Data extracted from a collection

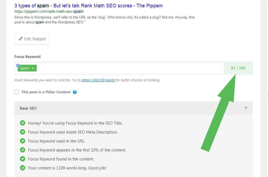
Task: Click the pencil icon on Edit Snippet
Action: coord(20,39)
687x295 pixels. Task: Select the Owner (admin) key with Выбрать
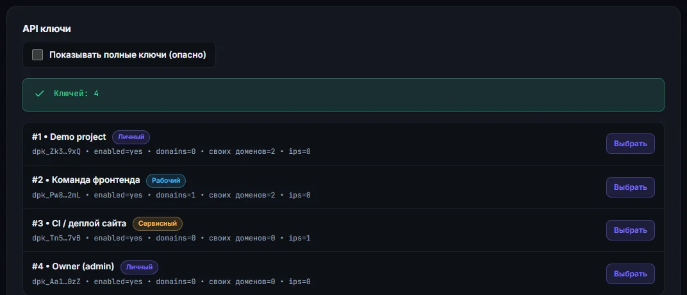(x=630, y=274)
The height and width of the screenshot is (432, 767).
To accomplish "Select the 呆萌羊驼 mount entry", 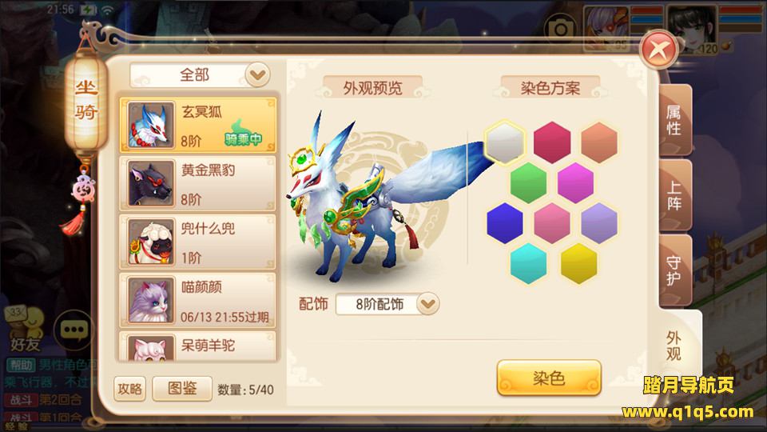I will coord(198,346).
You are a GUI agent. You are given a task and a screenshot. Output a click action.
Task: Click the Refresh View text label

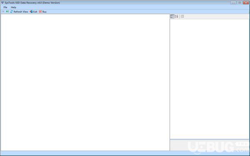(21, 12)
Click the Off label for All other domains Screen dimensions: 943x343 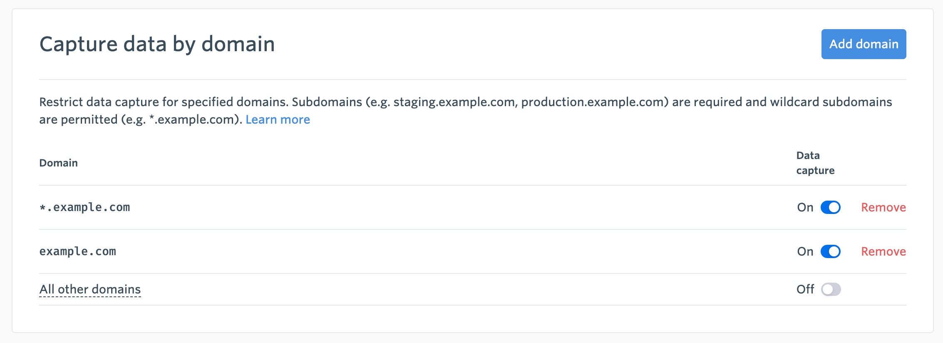(x=805, y=289)
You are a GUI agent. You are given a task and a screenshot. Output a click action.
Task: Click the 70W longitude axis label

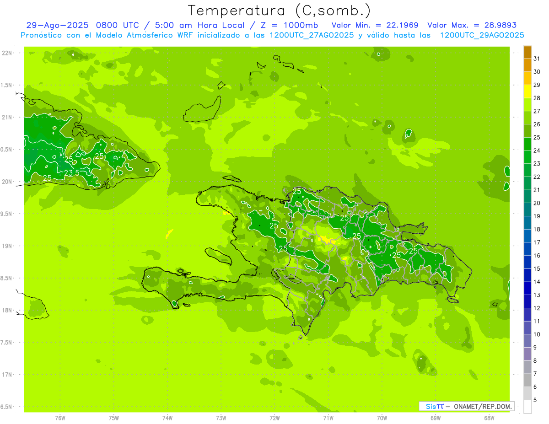tap(382, 418)
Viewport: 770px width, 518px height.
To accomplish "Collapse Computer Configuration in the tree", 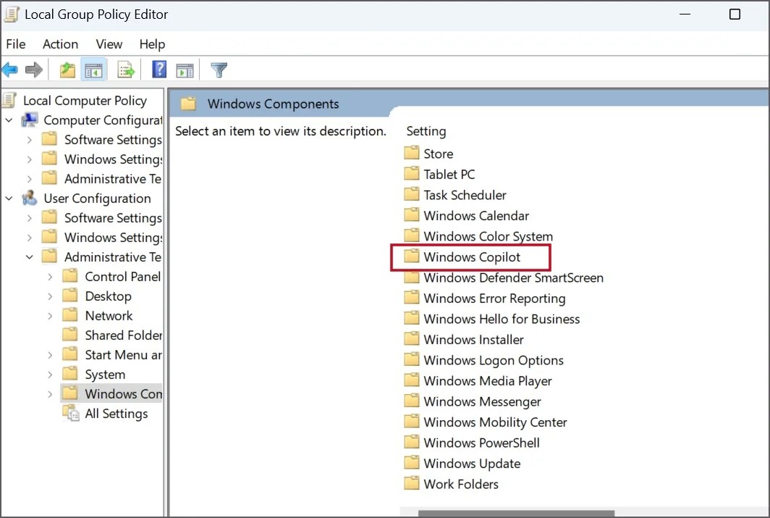I will click(7, 120).
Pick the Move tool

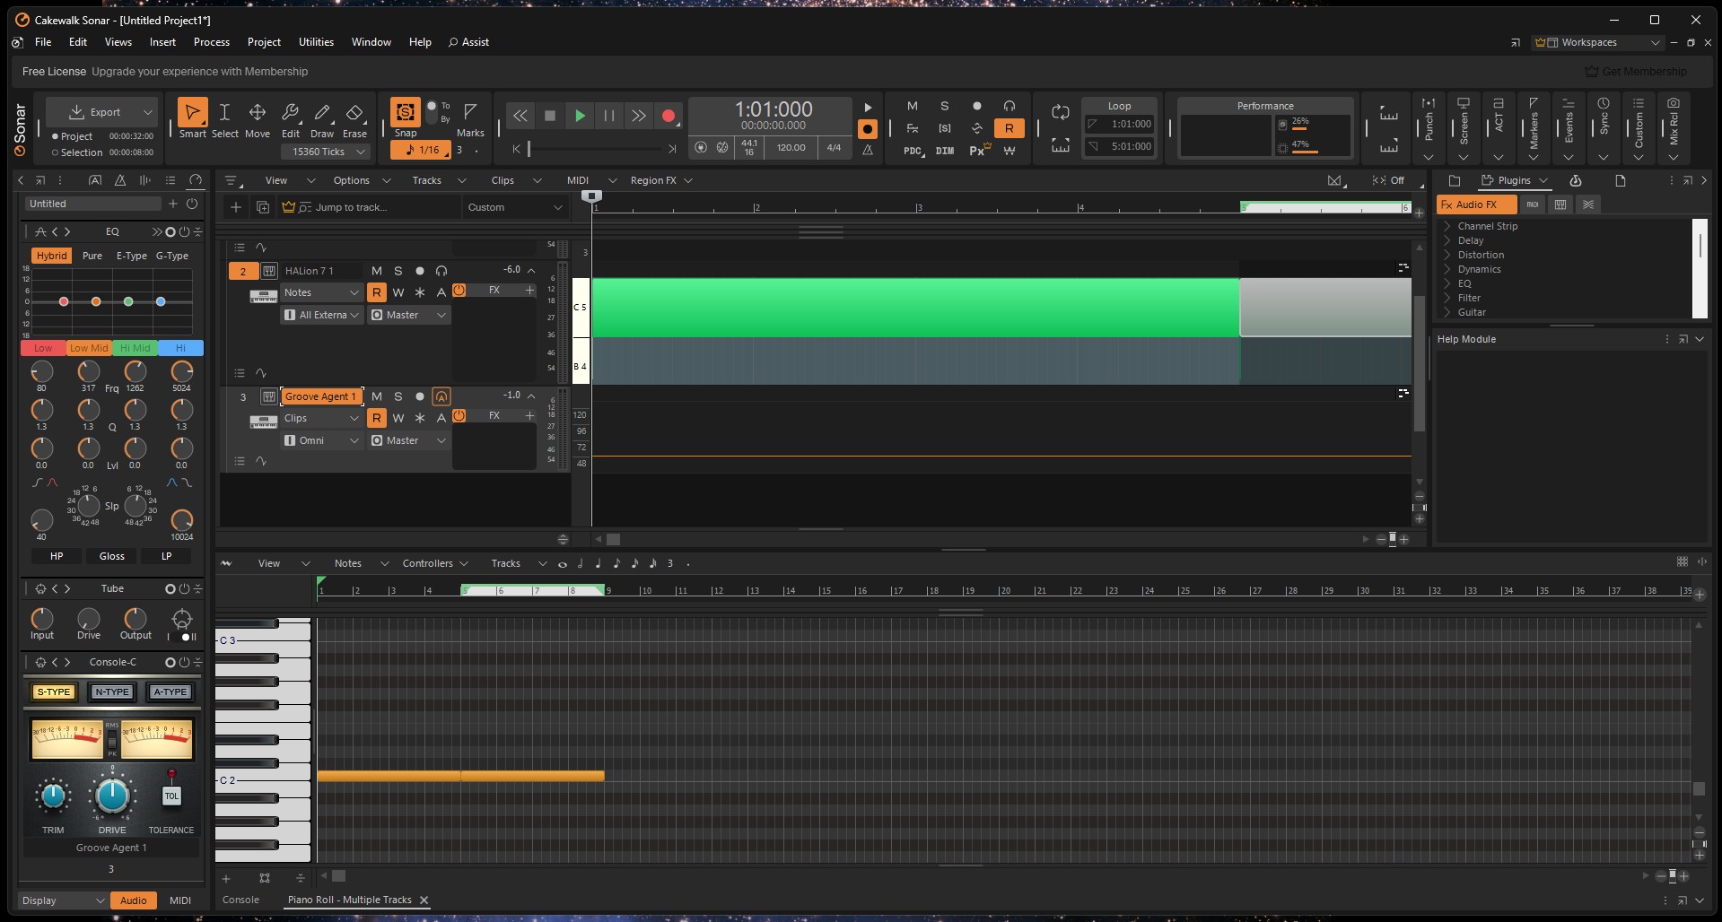[258, 113]

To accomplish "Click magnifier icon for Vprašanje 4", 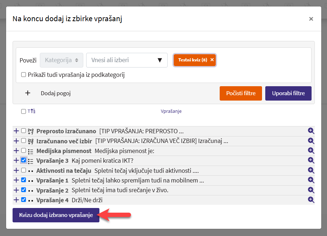I will click(x=311, y=200).
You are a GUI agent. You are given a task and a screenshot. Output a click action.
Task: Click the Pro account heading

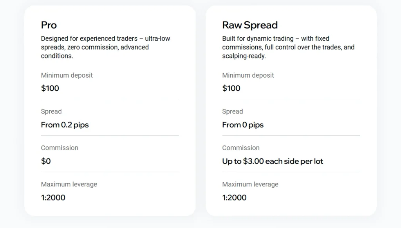pyautogui.click(x=49, y=25)
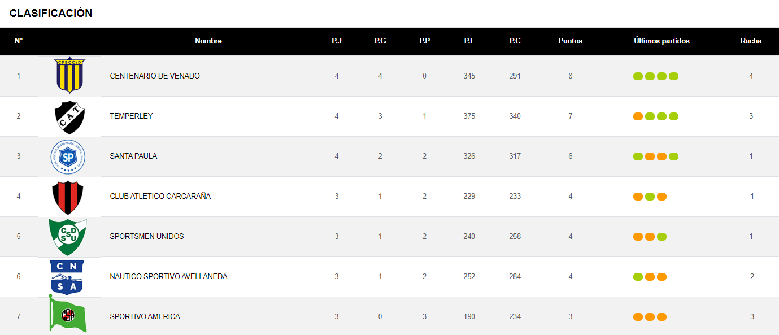Click Temperley's orange loss indicator dot
The width and height of the screenshot is (779, 335).
638,116
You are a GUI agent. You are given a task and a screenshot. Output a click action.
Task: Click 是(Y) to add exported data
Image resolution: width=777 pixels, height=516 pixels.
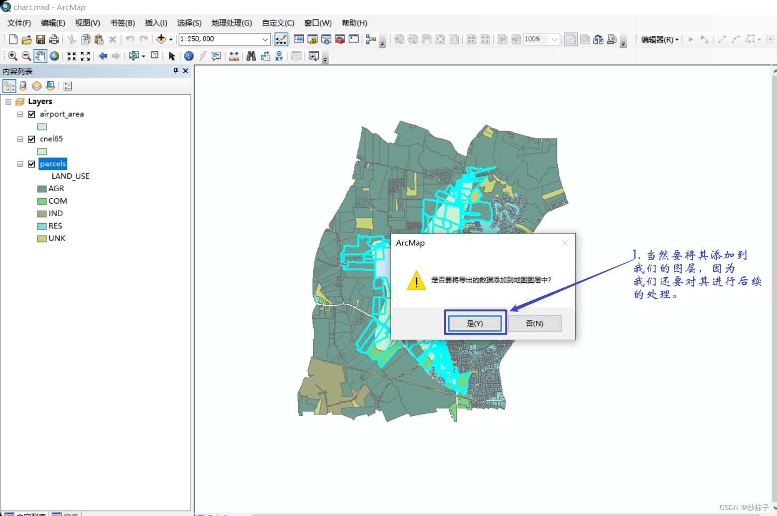click(475, 323)
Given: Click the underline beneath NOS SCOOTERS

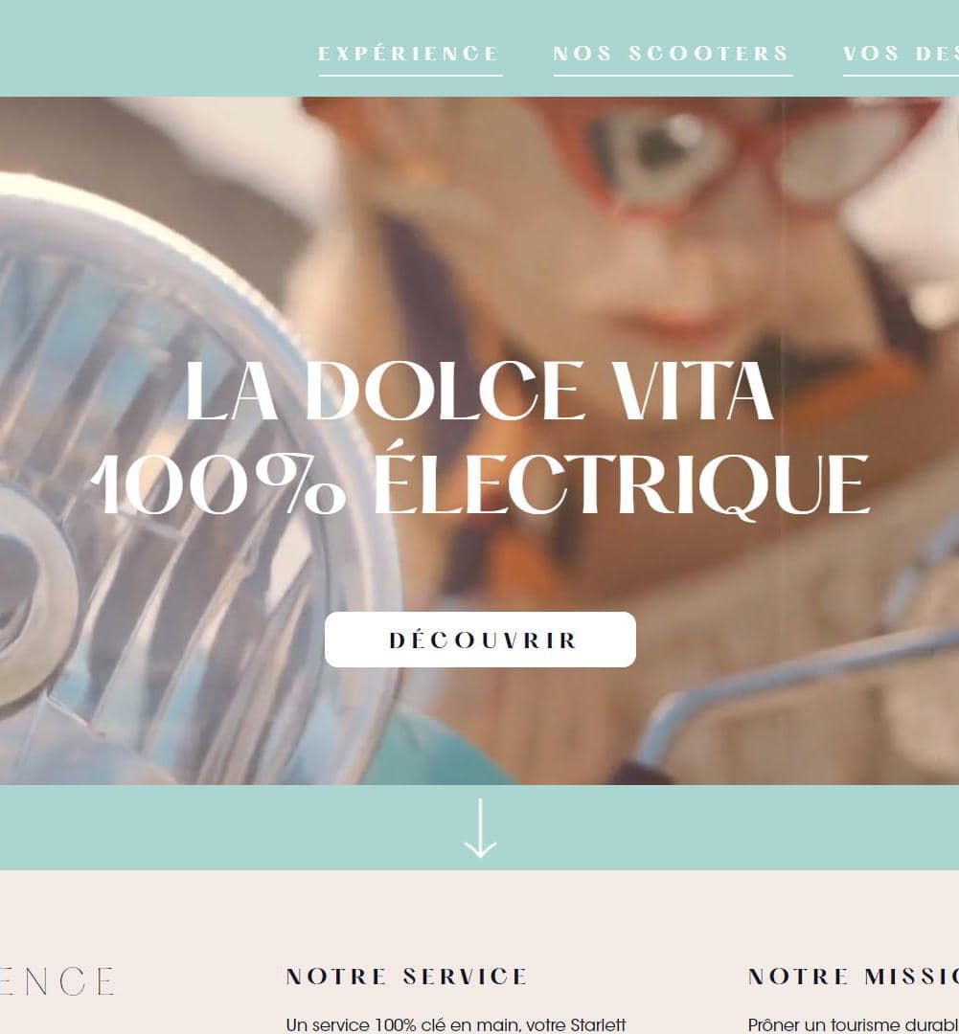Looking at the screenshot, I should (673, 76).
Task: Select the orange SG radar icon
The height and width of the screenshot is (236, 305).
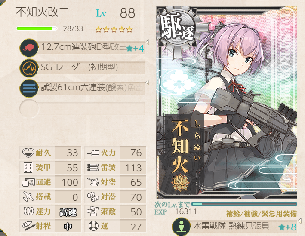Action: (29, 68)
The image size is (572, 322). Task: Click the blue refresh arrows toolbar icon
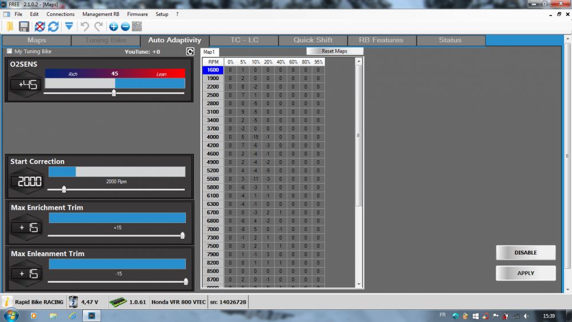coord(53,26)
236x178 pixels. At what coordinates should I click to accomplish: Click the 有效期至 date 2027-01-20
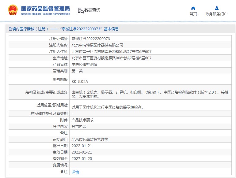[x=82, y=159]
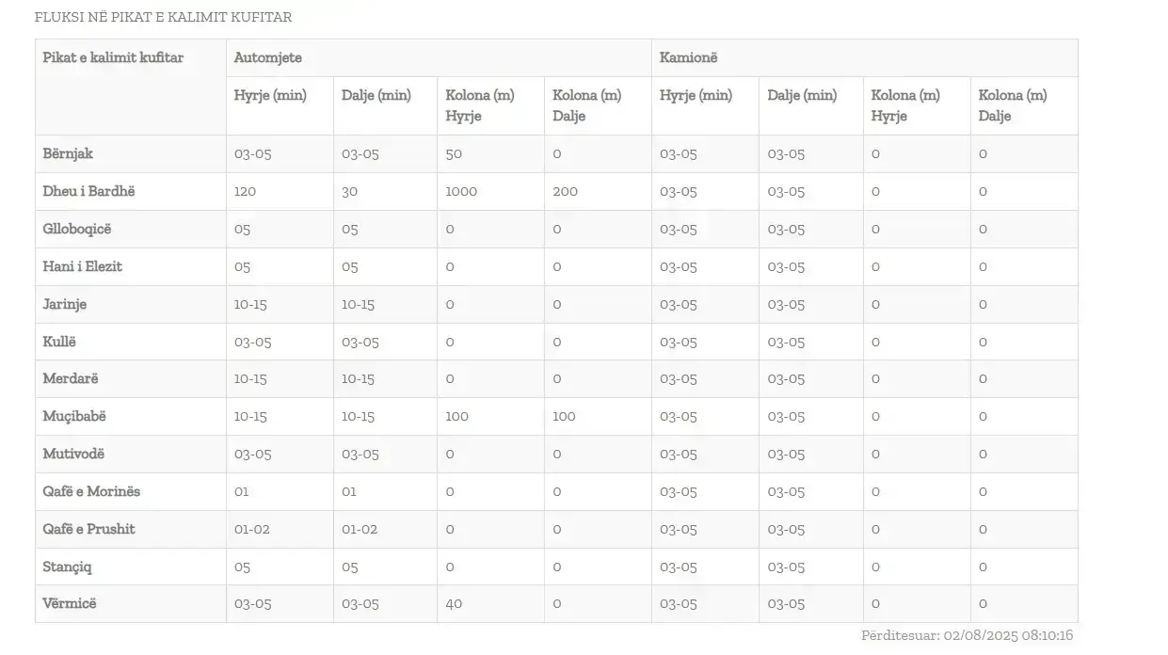Select the Stançiq border crossing

67,567

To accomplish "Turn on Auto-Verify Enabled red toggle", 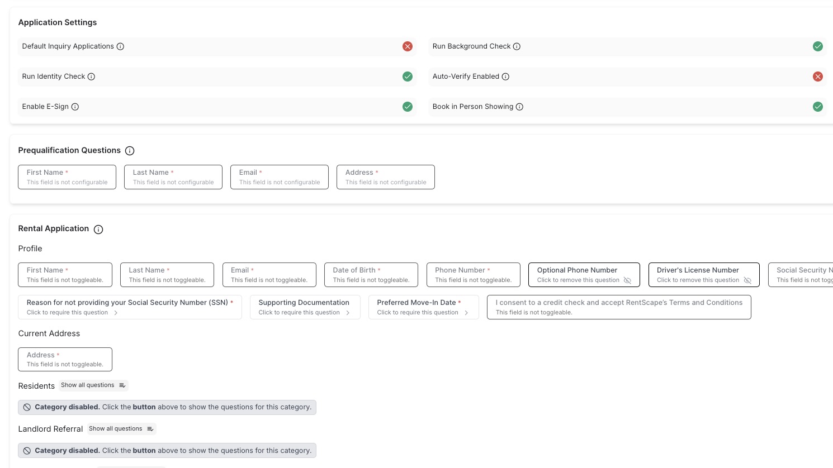I will (x=817, y=77).
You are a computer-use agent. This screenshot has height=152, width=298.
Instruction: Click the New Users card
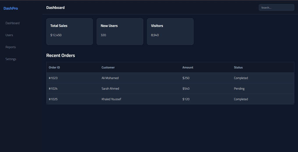pyautogui.click(x=120, y=31)
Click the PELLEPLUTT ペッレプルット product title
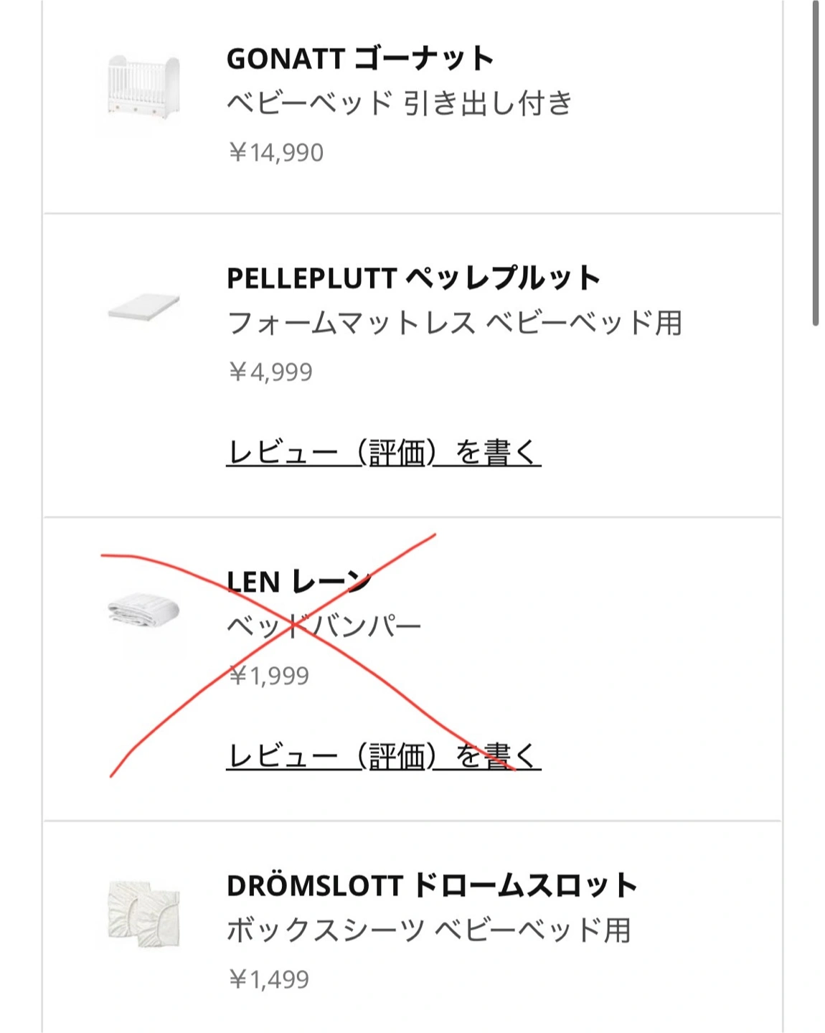 coord(413,278)
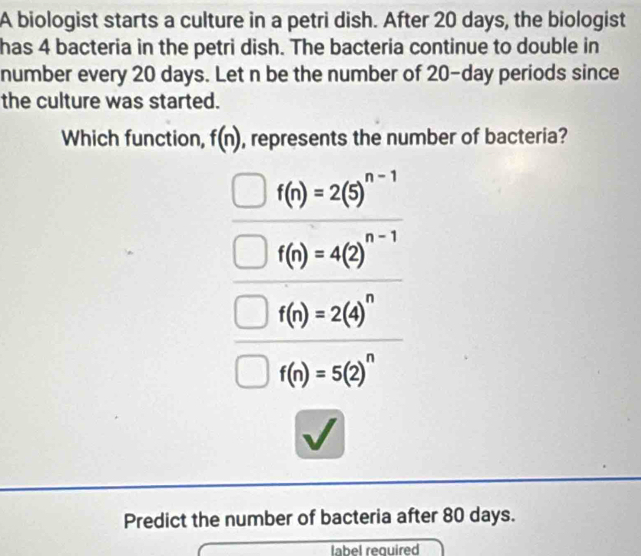Viewport: 641px width, 556px height.
Task: Click the exponent n in the last option
Action: tap(370, 357)
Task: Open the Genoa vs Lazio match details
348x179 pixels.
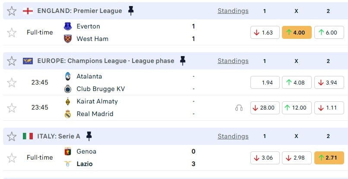Action: (130, 158)
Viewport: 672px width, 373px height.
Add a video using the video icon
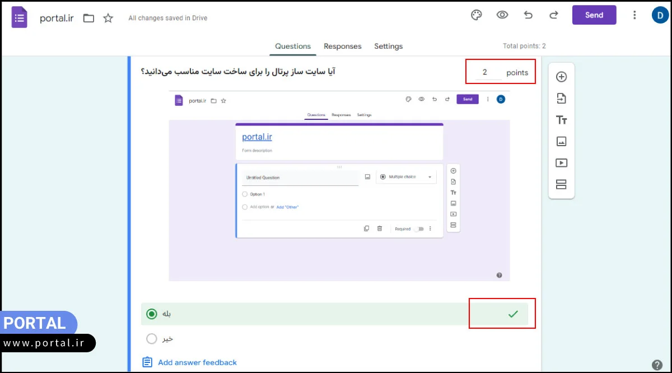(x=561, y=162)
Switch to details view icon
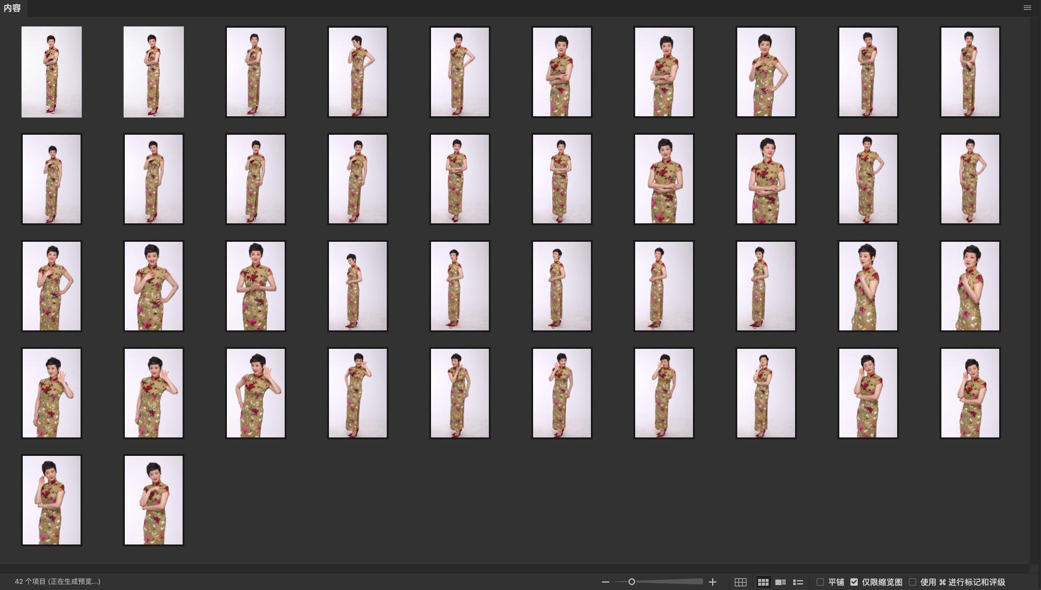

> [Problem to solve] Lines from the one holding "Click the PELLEPLUTT ペッレプルット product title" to the end of the data, both ends included, are to be given again exactly; no pictures belong in the copy.

> [Completed task]
Click the PELLEPLUTT ペッレプルット product title
 coord(413,278)
Viewport: 641px width, 556px height.
Task: Click the exponent n in the last option
Action: tap(370, 357)
Task: Open the Genoa vs Lazio match details
348x179 pixels.
Action: (130, 158)
Viewport: 672px width, 373px height.
Add a video using the video icon
(x=561, y=162)
Switch to details view icon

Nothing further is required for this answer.